DIRECTION -> Change each occurrence of "GUI agent" in the listing below to "screen agent", and return the whole listing with every other part left as it is.
**********
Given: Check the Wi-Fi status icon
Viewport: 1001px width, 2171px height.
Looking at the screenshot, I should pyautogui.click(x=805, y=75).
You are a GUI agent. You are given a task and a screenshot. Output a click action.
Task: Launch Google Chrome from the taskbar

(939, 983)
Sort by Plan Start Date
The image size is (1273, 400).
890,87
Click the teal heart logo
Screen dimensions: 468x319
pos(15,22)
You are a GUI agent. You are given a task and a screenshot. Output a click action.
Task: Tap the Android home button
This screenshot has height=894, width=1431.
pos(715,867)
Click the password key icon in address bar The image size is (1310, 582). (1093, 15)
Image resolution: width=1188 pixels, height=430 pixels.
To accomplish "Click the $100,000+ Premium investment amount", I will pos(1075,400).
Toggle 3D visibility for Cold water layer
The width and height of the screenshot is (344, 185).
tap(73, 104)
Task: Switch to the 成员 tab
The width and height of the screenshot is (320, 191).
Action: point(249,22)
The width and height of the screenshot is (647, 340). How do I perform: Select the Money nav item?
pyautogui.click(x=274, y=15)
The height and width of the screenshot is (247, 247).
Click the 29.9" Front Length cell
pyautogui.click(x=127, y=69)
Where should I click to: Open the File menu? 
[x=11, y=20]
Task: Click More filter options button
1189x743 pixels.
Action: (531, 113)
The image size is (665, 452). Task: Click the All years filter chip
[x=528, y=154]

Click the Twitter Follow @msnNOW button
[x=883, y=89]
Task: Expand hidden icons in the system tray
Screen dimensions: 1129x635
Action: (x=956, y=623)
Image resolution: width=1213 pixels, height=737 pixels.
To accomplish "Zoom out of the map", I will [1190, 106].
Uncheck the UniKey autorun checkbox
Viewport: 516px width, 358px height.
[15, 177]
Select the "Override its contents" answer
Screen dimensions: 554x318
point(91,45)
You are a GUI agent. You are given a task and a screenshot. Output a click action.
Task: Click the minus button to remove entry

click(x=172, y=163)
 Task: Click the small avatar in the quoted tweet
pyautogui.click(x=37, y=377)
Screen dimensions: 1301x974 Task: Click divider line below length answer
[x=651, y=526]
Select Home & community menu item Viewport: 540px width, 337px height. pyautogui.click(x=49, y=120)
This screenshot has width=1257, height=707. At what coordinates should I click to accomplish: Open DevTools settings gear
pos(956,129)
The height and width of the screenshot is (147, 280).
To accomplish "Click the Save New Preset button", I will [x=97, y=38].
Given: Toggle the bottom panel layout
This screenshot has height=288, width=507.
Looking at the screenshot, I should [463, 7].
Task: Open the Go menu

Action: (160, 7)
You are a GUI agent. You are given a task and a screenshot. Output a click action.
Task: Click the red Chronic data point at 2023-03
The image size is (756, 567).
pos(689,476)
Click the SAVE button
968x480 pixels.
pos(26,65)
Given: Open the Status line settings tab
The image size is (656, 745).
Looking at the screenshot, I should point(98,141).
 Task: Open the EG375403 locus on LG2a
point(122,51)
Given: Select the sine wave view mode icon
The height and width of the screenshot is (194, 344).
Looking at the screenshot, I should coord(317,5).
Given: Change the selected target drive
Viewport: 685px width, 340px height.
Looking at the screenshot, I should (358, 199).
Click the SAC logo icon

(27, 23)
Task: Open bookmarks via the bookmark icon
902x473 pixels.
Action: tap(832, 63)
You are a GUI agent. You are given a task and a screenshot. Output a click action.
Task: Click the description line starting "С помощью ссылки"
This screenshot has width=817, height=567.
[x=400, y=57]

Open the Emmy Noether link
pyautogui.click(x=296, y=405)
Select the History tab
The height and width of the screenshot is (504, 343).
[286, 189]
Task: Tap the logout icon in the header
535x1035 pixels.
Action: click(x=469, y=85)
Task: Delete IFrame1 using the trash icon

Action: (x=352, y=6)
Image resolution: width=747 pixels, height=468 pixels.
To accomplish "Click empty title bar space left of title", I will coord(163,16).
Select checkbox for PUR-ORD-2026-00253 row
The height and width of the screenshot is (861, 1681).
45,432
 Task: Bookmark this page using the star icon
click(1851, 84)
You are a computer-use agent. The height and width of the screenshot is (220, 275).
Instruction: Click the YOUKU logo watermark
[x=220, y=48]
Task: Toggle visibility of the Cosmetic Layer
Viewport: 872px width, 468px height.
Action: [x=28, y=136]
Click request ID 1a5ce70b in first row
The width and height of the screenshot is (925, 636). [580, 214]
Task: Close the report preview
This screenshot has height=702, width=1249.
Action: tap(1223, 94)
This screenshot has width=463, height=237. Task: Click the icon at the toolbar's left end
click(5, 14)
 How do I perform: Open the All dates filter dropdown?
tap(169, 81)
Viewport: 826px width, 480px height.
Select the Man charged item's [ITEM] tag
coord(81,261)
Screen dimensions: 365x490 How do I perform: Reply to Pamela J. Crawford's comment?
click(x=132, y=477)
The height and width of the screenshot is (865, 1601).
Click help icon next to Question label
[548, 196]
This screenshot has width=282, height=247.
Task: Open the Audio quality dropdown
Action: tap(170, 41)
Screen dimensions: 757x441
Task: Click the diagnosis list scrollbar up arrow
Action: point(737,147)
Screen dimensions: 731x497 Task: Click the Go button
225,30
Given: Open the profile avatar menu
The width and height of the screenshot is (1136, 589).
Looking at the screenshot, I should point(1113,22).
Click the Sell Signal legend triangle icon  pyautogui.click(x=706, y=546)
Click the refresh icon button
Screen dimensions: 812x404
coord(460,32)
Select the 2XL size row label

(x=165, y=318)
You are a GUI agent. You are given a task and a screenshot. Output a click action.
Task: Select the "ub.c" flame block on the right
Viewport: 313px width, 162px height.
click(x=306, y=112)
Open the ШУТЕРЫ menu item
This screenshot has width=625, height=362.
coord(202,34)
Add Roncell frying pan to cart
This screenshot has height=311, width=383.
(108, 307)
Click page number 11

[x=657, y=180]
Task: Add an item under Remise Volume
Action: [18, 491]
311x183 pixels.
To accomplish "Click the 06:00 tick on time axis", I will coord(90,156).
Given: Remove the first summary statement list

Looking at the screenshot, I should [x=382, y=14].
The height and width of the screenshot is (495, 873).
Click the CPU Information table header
**********
FINISHED ANSWER ->
Given: Check the Wi-Fi status icon
Viewport: 1001px width, 2171px height.
Looking at the screenshot, I should pyautogui.click(x=805, y=75).
You are a screen agent. You are given a task and a screenshot. Output a click action.
Task: Launch Google Chrome from the taskbar

(939, 983)
Sort by Plan Start Date
The image size is (1273, 400).
890,87
Click the teal heart logo
Screen dimensions: 468x319
pos(15,22)
You are a screen agent. You are given a task and a screenshot. Output a click action.
Task: Tap the Android home button
This screenshot has height=894, width=1431.
pos(715,867)
Click the password key icon in address bar The image size is (1310, 582). (1093, 15)
Image resolution: width=1188 pixels, height=430 pixels.
To accomplish "Click the $100,000+ Premium investment amount", I will pos(1075,400).
Toggle 3D visibility for Cold water layer
The width and height of the screenshot is (344, 185).
tap(73, 104)
Task: Switch to the 成员 tab
The width and height of the screenshot is (320, 191).
Action: point(249,22)
The width and height of the screenshot is (647, 340). How do I perform: Select the Money nav item?
pyautogui.click(x=274, y=15)
The height and width of the screenshot is (247, 247).
Click the 29.9" Front Length cell
pyautogui.click(x=127, y=69)
Where should I click to: Open the File menu? 
[x=11, y=20]
Task: Click More filter options button
1189x743 pixels.
Action: (531, 113)
The image size is (665, 452). Task: Click the All years filter chip
[x=528, y=154]

Click the Twitter Follow @msnNOW button
[x=883, y=89]
Task: Expand hidden icons in the system tray
Screen dimensions: 1129x635
Action: (x=956, y=623)
Image resolution: width=1213 pixels, height=737 pixels.
To accomplish "Zoom out of the map", I will [1190, 106].
Uncheck the UniKey autorun checkbox
Viewport: 516px width, 358px height.
[15, 177]
Select the "Override its contents" answer
Screen dimensions: 554x318
point(91,45)
You are a screen agent. You are given a task and a screenshot. Output a click action.
Task: Click the minus button to remove entry

click(x=172, y=163)
 Task: Click the small avatar in the quoted tweet
pyautogui.click(x=37, y=377)
Screen dimensions: 1301x974 Task: Click divider line below length answer
[x=651, y=526]
Select Home & community menu item Viewport: 540px width, 337px height. pyautogui.click(x=49, y=120)
This screenshot has width=1257, height=707. At what coordinates should I click to accomplish: Open DevTools settings gear
pos(956,129)
The height and width of the screenshot is (147, 280).
To accomplish "Click the Save New Preset button", I will [x=97, y=38].
Given: Toggle the bottom panel layout
This screenshot has height=288, width=507.
Looking at the screenshot, I should [463, 7].
Task: Open the Go menu

Action: (160, 7)
You are a screen agent. You are given a task and a screenshot. Output a click action.
Task: Click the red Chronic data point at 2023-03
The image size is (756, 567).
pos(689,476)
Click the SAVE button
968x480 pixels.
pos(26,65)
Given: Open the Status line settings tab
The image size is (656, 745).
Looking at the screenshot, I should point(98,141).
 Task: Open the EG375403 locus on LG2a
point(122,51)
Given: Select the sine wave view mode icon
The height and width of the screenshot is (194, 344).
Looking at the screenshot, I should coord(317,5).
Given: Change the selected target drive
Viewport: 685px width, 340px height.
Looking at the screenshot, I should (358, 199).
Click the SAC logo icon

(27, 23)
Task: Open bookmarks via the bookmark icon
902x473 pixels.
Action: tap(832, 63)
You are a screen agent. You are given a task and a screenshot. Output a click action.
Task: Click the description line starting "С помощью ссылки"
This screenshot has width=817, height=567.
[x=400, y=57]

Open the Emmy Noether link
pyautogui.click(x=296, y=405)
Select the History tab
The height and width of the screenshot is (504, 343).
[286, 189]
Task: Tap the logout icon in the header
535x1035 pixels.
Action: click(x=469, y=85)
Task: Delete IFrame1 using the trash icon

Action: (x=352, y=6)
Image resolution: width=747 pixels, height=468 pixels.
To accomplish "Click empty title bar space left of title", I will coord(163,16).
Select checkbox for PUR-ORD-2026-00253 row
The height and width of the screenshot is (861, 1681).
45,432
 Task: Bookmark this page using the star icon
click(1851, 84)
You are a computer-use agent. The height and width of the screenshot is (220, 275).
Instruction: Click the YOUKU logo watermark
[x=220, y=48]
Task: Toggle visibility of the Cosmetic Layer
Viewport: 872px width, 468px height.
Action: [x=28, y=136]
Click request ID 1a5ce70b in first row
The width and height of the screenshot is (925, 636). [580, 214]
Task: Close the report preview
This screenshot has height=702, width=1249.
Action: tap(1223, 94)
This screenshot has width=463, height=237. Task: Click the icon at the toolbar's left end
click(5, 14)
 How do I perform: Open the All dates filter dropdown?
tap(169, 81)
Viewport: 826px width, 480px height.
Select the Man charged item's [ITEM] tag
coord(81,261)
Screen dimensions: 365x490 How do I perform: Reply to Pamela J. Crawford's comment?
click(x=132, y=477)
The height and width of the screenshot is (865, 1601).
Click help icon next to Question label
[548, 196]
This screenshot has width=282, height=247.
Task: Open the Audio quality dropdown
Action: tap(170, 41)
Screen dimensions: 757x441
Task: Click the diagnosis list scrollbar up arrow
Action: point(737,147)
Screen dimensions: 731x497 Task: Click the Go button
225,30
Given: Open the profile avatar menu
The width and height of the screenshot is (1136, 589).
Looking at the screenshot, I should point(1113,22).
Click the Sell Signal legend triangle icon  pyautogui.click(x=706, y=546)
Click the refresh icon button
Screen dimensions: 812x404
coord(460,32)
Select the 2XL size row label

(x=165, y=318)
You are a screen agent. You are given a task and a screenshot. Output a click action.
Task: Select the "ub.c" flame block on the right
Viewport: 313px width, 162px height.
click(x=306, y=112)
Open the ШУТЕРЫ menu item
This screenshot has width=625, height=362.
coord(202,34)
Add Roncell frying pan to cart
This screenshot has height=311, width=383.
(108, 307)
Click page number 11

[x=657, y=180]
Task: Add an item under Remise Volume
Action: [18, 491]
311x183 pixels.
To accomplish "Click the 06:00 tick on time axis", I will coord(90,156).
Given: Remove the first summary statement list

Looking at the screenshot, I should [x=382, y=14].
The height and width of the screenshot is (495, 873).
Click the CPU Information table header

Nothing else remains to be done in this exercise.